Omg. I’m sorry this reply is not in thread, there’s a bug on this site: I couldn’t post a comment, because the site was giving me “you need to fill out name/email” (despite me being logged in). I managed to circumvent it by logging out and in, but after that pressing “post comment” sent it to the top thread instead of the one I was replying to. Sorry.
Thanks, very well written!
I have pretty much same git workflow, so it was almost like reading my own thoughts.
Another benefit of interactive add/rebase for me is being able to merge changes in master way more frequently. E.g. if I did some unrelated small fix/refactoring it’s just a matter of cherry picking on separate branch and interactive rebase afterwards.
I don’t remember last time I’ve hade to resolve nontrivial merge conflicts with other people, despite working on some of my feature branches for months.

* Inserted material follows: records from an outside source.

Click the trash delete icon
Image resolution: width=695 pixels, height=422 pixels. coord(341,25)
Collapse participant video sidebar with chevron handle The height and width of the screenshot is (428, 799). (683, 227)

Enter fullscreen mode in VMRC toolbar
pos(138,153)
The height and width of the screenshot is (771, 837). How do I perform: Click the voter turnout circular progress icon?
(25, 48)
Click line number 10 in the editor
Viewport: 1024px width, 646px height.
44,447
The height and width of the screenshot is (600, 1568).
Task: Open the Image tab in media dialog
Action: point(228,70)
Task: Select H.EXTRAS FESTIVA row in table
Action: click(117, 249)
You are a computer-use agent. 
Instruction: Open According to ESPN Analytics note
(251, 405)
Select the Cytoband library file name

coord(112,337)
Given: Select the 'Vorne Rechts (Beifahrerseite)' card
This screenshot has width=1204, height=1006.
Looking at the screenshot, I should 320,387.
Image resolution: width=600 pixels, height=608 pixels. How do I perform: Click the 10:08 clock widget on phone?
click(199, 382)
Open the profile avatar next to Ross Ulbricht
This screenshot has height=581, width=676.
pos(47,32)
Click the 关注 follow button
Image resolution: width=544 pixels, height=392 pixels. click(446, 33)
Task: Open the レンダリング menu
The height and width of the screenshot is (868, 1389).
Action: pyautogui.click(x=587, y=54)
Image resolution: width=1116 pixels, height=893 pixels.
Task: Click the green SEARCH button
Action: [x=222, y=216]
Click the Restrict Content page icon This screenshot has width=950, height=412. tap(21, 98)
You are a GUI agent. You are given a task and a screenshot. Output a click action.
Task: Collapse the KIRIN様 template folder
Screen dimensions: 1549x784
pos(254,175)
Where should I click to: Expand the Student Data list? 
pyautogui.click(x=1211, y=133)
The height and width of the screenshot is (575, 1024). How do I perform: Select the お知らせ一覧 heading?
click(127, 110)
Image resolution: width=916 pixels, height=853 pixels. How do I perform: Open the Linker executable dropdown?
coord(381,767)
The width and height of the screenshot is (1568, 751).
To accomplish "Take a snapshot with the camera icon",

Very well put! I’ve been thinking about it recently, as I’m striving to do something similar (using commits to make PRs easier to review) but couldn’t sort out my thought and articulate the exact process of ‘telling a story using git history’ in quite a clear way. The mapping of the tree layers “hunk-commit-pull” to the three layers of commitment is enlightening! Thank you for writing this.
If I understand correctly, in order to tell a story using commits, you do have some commits that leave the project in a non-working state (A non complete refactoring, for example). How do you deal with commands such ‘git bisect’, which requires all the commits to leave the project in a working, functioning state?
That’s a good question! In that case I would personally do a squash commit, but I know that conflicts with some organizations’ goal to ensure all commits are preserved from each branch. Those two desired seem in direct conflict.
A bit of quick reading on git-bisect shows the git team has thought of this case and has a means to workaround it: https://git-scm.com/docs/git-bisect#_avoiding_testing_a_commit
So then one could jump forward to the working commit at the end of the pull request.
Have you tried looking at patch queues? I find them more powerful than rebasing (but I haven’t worked in Mercurial for a good while now).